Phantom working increased the number of circuits on long-distance routes in the early 20th century without putting up more wires. Phantoming declined with the adoption of carrier systems.

It is theoretically possible to create a phantom circuit from two other phantom circuits and so on up in a pyramid with a maximum 2n-1 circuits being derived from n original circuits. However, more than one level of phantoming is usually impractical. Isolation between the phantom circuit and the side circuits relies on accurate balance of the line and transformers. Imperfect balance results in crosstalk between the phantom and side circuits and this effect accumulates as each level of phantoms is added. Even small levels of crosstalk are unacceptable on analogue telecommunications circuits since speech crosstalk is still intelligible down to quite low levels.

==Phantom microphone powering==

Condenser microphones have impedance converter (current amplifier) circuitry that requires powering; in addition, the capsule of any non-electret, non-RF condenser microphone requires a polarizing voltage to be applied. Since the mid- to late 1960s most balanced, professional condenser microphones for recording and broadcast have used phantom powering. It can be provided by outboard AC or battery supplies, but nowadays is most often built into the mixing console, recorder or microphone preamplifier to which the microphones are connected.

The most common circuit uses +48 V DC fed through a matched pair of 6.8 kΩ resistors for each input channel. This arrangement has been standardized by the IEC and ISO, along with a less-commonly-used arrangement with +12 V DC and 680 Ω feed resistors.

As a practical matter, phantom powering allows the same two-conductor shielded cables to be used for both dynamic microphones and condenser microphones, while being harmless to balanced microphones that aren't designed to consume it, since the circuit balance prevents any substantial DC from flowing through the output circuit of those microphones.

==DC phantom==

Simple DC signalling can be achieved on a telecommunications line in a similar way to phantom powering of microphones. A switch connected to the transformer centre-tap at one end of the line can operate a similarly connected relay at the other end. The return path is through the ground connection. This arrangement can be used for remotely controlling equipment.

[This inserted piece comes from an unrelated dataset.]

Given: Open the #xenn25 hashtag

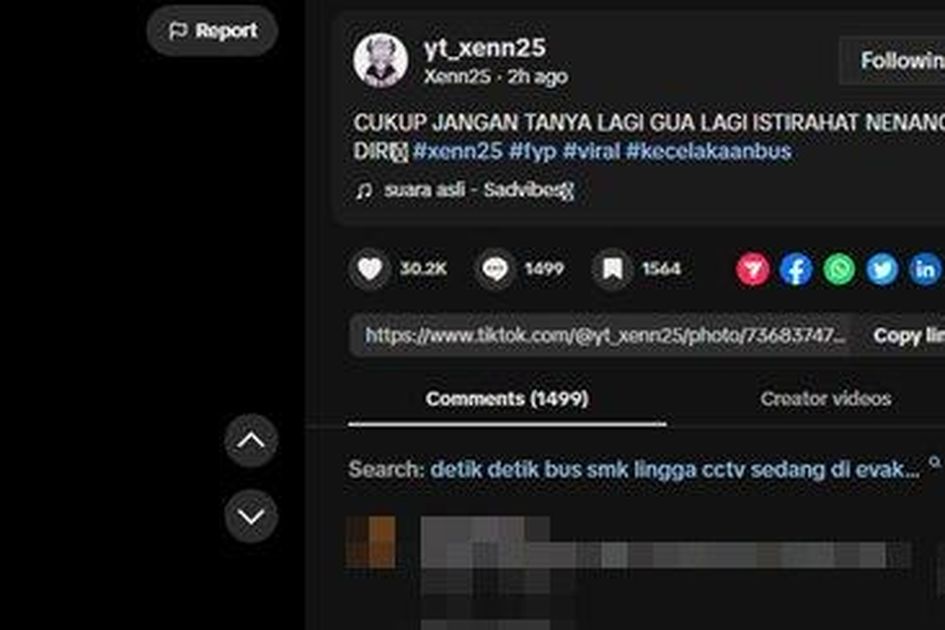Looking at the screenshot, I should 457,151.
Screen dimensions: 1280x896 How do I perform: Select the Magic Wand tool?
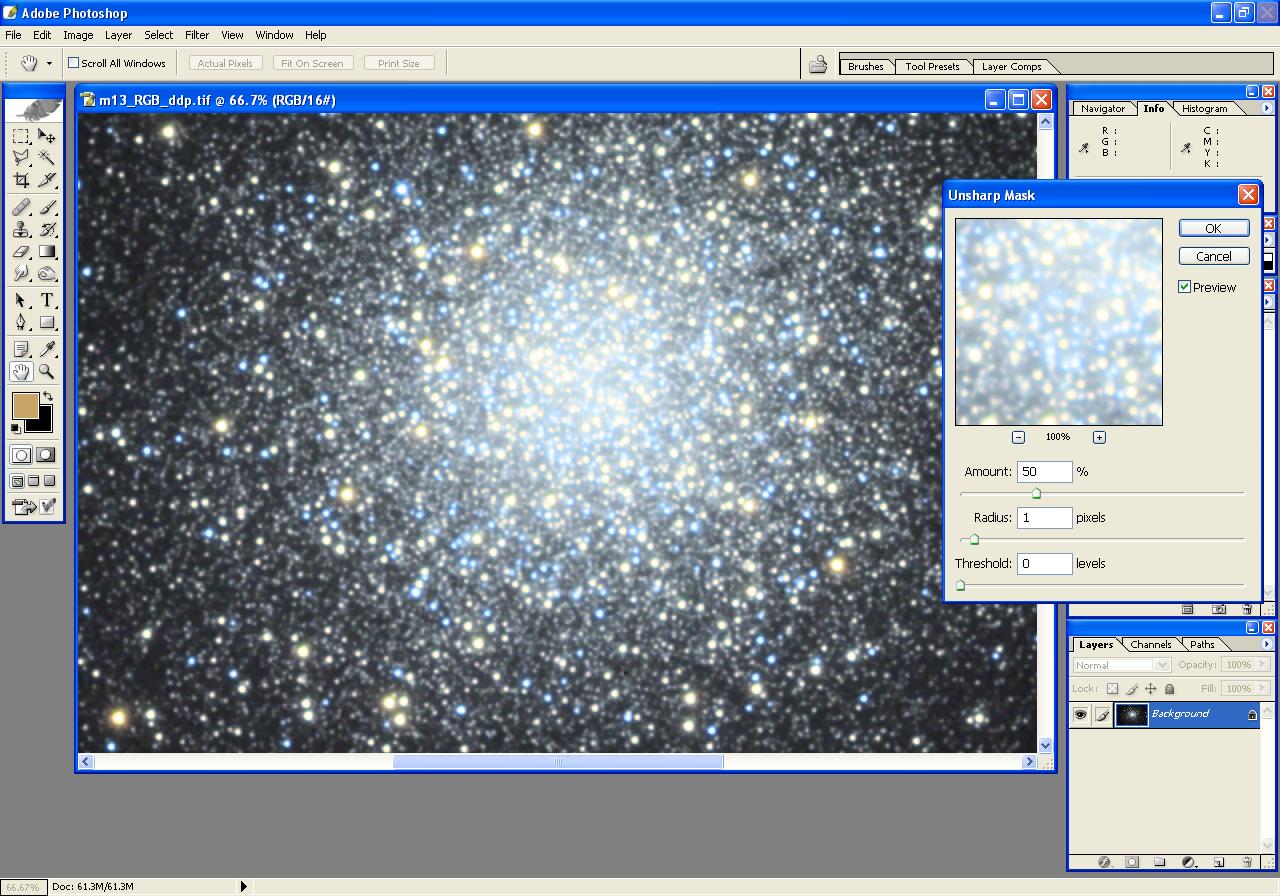click(x=47, y=158)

==Carrier circuit phantoms==
From the 1950s to around the 1980s, using phantoms on star-quad trunk carrier circuits was a popular method of deriving a high quality broadcast audio circuit. The multiplexed FDM telecommunications carrier system usually did not use the baseband of the cable because it was inconvenient to separate low frequencies with filters. On the other hand, a one-way audio phantom could be formed from the two pairs (go and return signals) making up the star-quad cable.

==Unloaded phantom==

Unloaded phantom configuration. The windings of the loading coil are wound such that the magnetic flux induced in the core is normally in the same direction for both windings. However, in the phantom configuration the flux cancels.

Unloaded phantom is a phantom configuration of loaded lines (a circuit fitted with loading coils). The idea here is not to create additional circuits. Rather, the purpose is to cancel or greatly reduce the effect of the loading coils fitted to a line. The reason for doing this is that loaded lines have a definite cut-off frequency and it may be desired to equalise the line to a frequency which is higher than this, for example to make a circuit suitable for use by a broadcaster. Ideally, the loading would be removed or reduced for a permanent connection, but this is not feasible for temporary arrangements such as a requirement for outside broadcast. Instead, two circuits in a phantom configuration can be used to greatly reduce the inductance being inserted by the loading coils, and hence the loading effect.

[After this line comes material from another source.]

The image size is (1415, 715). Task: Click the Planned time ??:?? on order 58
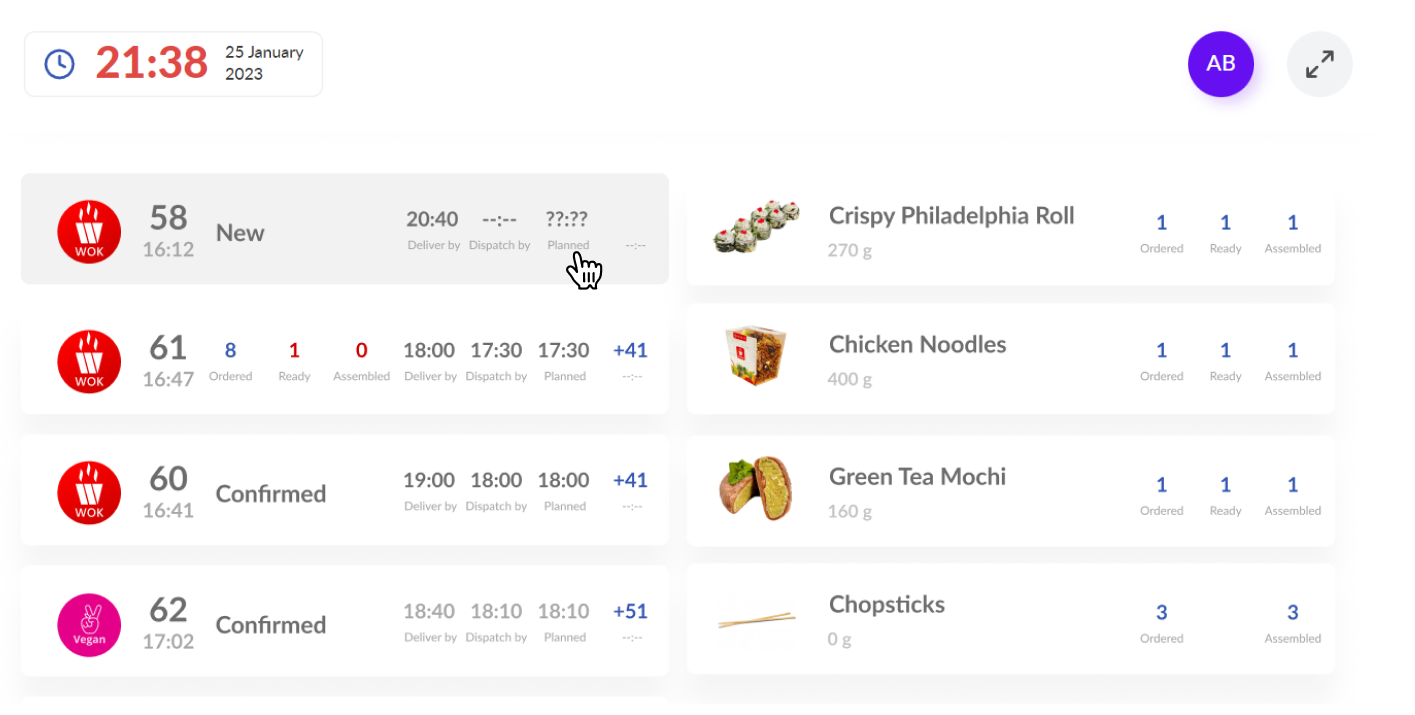566,219
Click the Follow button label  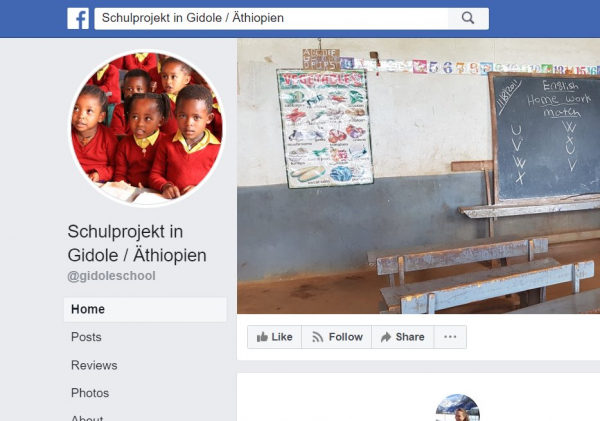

Diagram showing how the flux due to the phantom currents (red) is cancelled in the load coil. Flux due to normal line currents (blue) is additive.

It works because the loading coils used on balanced lines have two windings, one for each leg of the circuit. They are both wound on a common core and the windings are so arranged that the magnetic flux induced by both of them is in the same direction. Both windings induce an emf in each other as well as their own self-induction. This effect greatly increases the inductance of the coil and hence its loading effectiveness. By contrast, when the circuit is in the phantom configuration the currents in the two wires of each pair are in the same direction and the magnetic flux is being cancelled. This has precisely the opposite effect and the inductance is greatly reduced.

This configuration is most commonly used on the two pairs of a star-quad cable. It is not so successful with other pairs of wires. The difference in the path of the two pairs can easily destroy the balance and results in crosstalk and interference.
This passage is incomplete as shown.